TABLE 1.19 Named Sponsors by Year and Office, 218—201
| Year | Office | Name |
| 218 | tribune | Q. Claudius |
| 217 | tribune | M. Metilius, possibly same as tribune 220 |
| 217 | consul | C. Flaminius, consul 223 |
| 216 | tribune | M. Minucius |
| 215 | tribune | C. Oppius |
| 212 | tribune | L. Carvilius |
| 212 | tribune | Sp. Carviliusa |
| 210 | tribune | L. Atilius |
| 210 | tribune | M. Lucretius |
| 209 | tribune | C. Publicius Bibulus |
| 208 | praetor urbanus | P. Licinius Varus |
| 205 | consul | P Cornelius Scipio Africanus, consul II 194 |
| 204 | tribune | M. Cincius Alimentus |
| 201 | tribune | M’. Acilius Glabrio, consul 191 |
| 201 | tribune | Q. Minucius Thermus,a consul 193 |
| Laws of unknown sponsor: 23 | ||
| Total laws: 38 | ||
Source: See appendix C and MRR.
aJointly sponsored a law with the preceding individual.
Notes
1. On the title, reported by Appian, B.C. 1.99 but not in the fasti Capitolini, see Mommsen, R.St. 2.703, and F. Hurlet, La dictature de Sylla: Monarchie ou magistrature republicaine? Essai d’histoire constitutionnelle, vol. 30, Institut Historique Belge de Rome. Etudes de Philologie, d’Archeologie et d’Histoire Anciennes (Brussels and Rome, 1993), 95 with n. 5.
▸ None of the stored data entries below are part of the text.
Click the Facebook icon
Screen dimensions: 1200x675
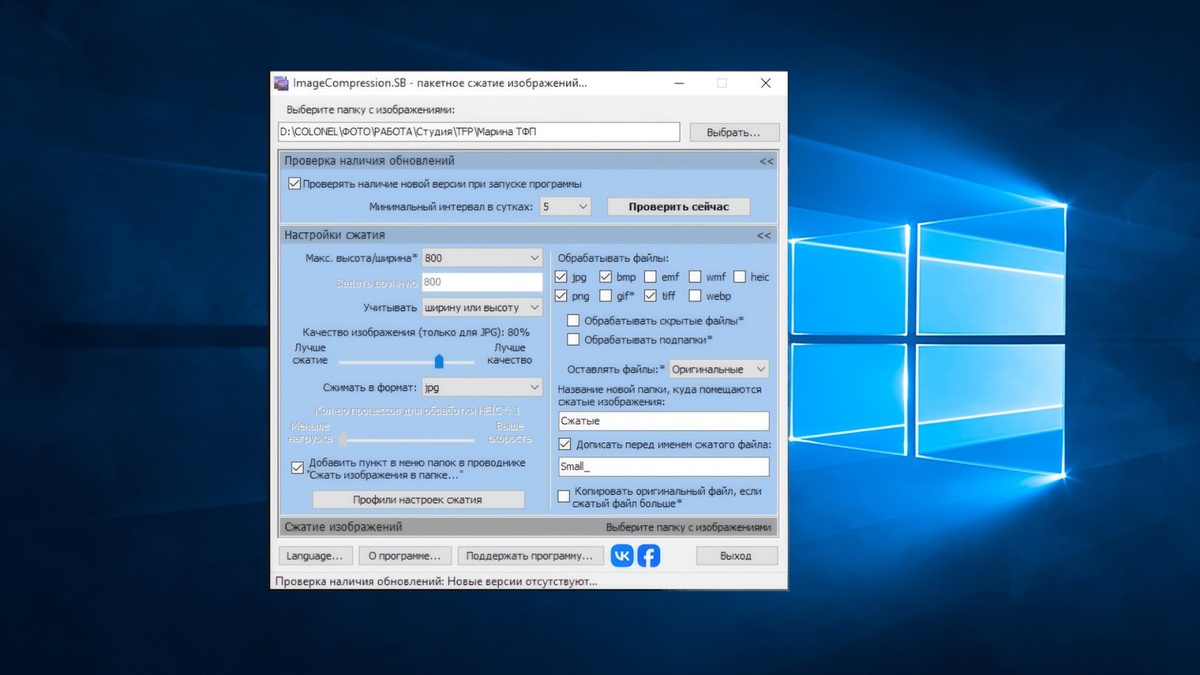[649, 556]
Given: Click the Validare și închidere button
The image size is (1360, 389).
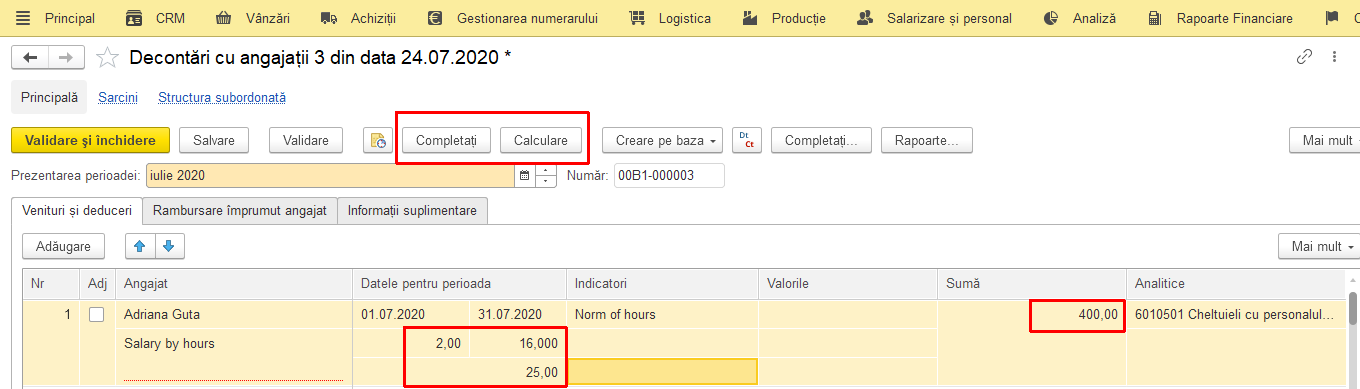Looking at the screenshot, I should (90, 141).

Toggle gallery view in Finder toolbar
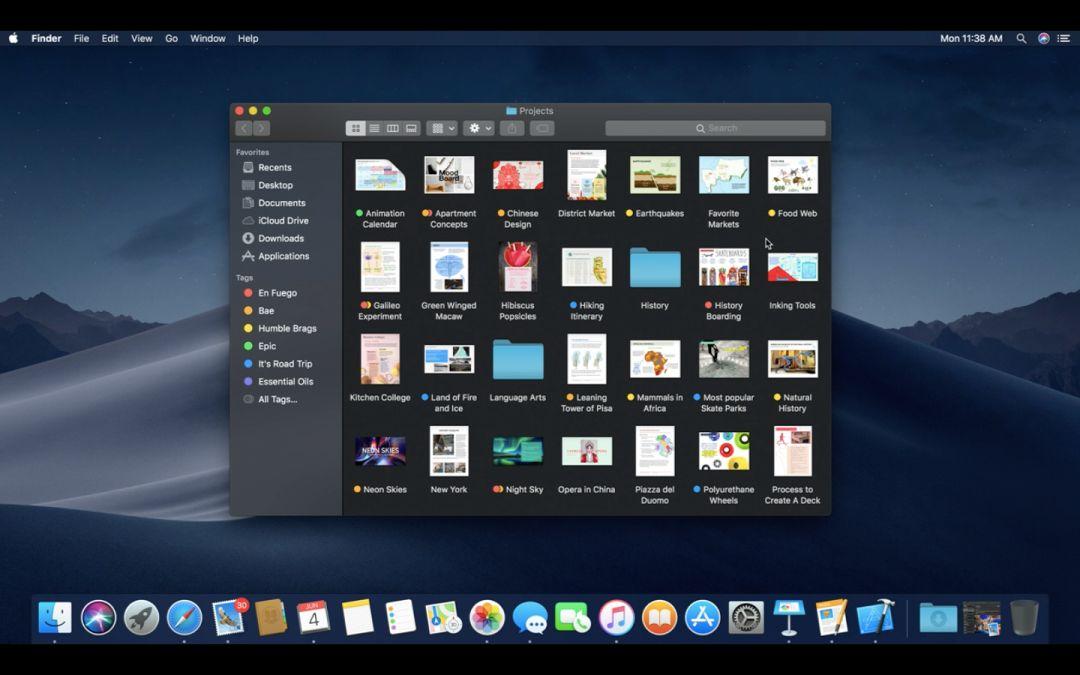pyautogui.click(x=411, y=128)
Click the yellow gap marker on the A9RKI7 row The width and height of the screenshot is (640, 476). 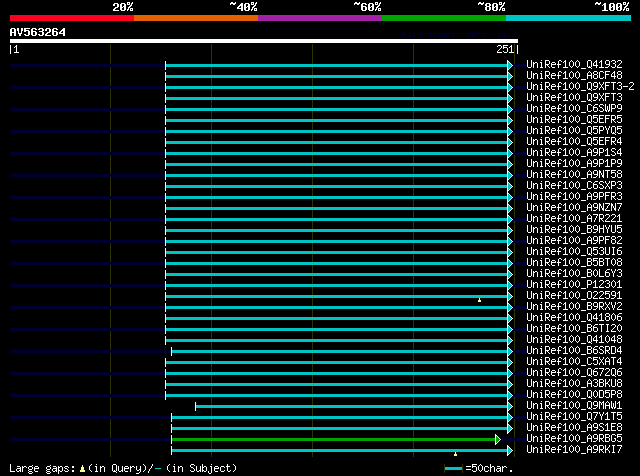455,454
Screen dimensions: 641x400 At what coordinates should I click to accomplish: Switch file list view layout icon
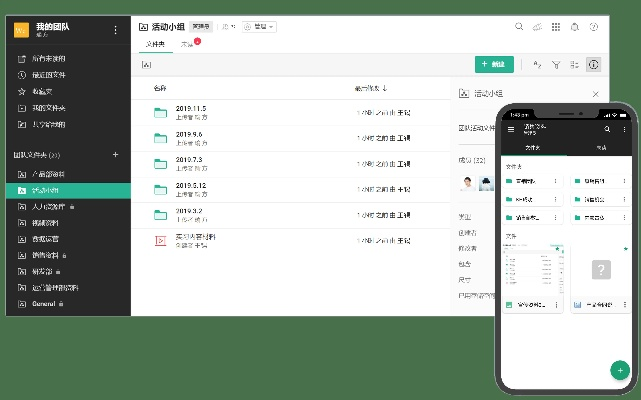click(575, 64)
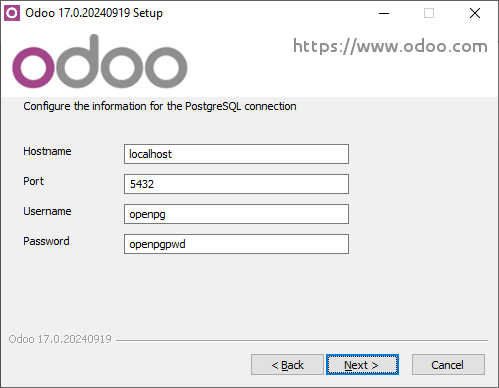Close the Odoo Setup window

pyautogui.click(x=475, y=13)
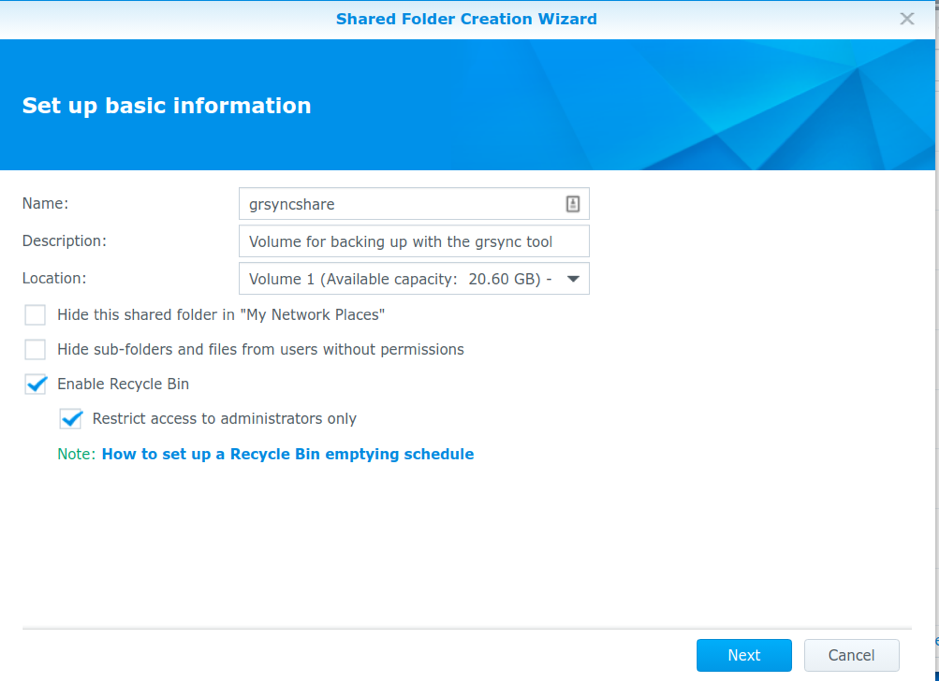Click the 'Description:' field label
Viewport: 939px width, 681px height.
[64, 241]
2. On Sulla’s abdication in 80 see MRR 3.74-75.
3. For a comparison of Caesar’s position with that of Sulla see Hurlet 1993, 172-75, and chapter 9.
4. The comparison has been drawn before, e.g., R. Seager, “Sulla,” CAH 9, 2d ed. (Cambridge, 1994), 199.
5. For the latest edition of the text see RS 2 No. 41.
6. For the latest edition of the text see RS 1 No. 2.
7. Date and identity of the lex Agraria: RS 1.53-60 No. 2; A. Lintott, Judicial reform and land reform in the Roman republic (Cambridge, 1992), 282-86, cf. 48-49. The ancient debate is recorded in Appian, B.C. 1.7-27. See further chapter 4.
8. Discovery and earliest interpretations of the fragments: A. Lintott, “The so- called tabula bembina and the humanists,” Ath. 61 (1983): 201-14.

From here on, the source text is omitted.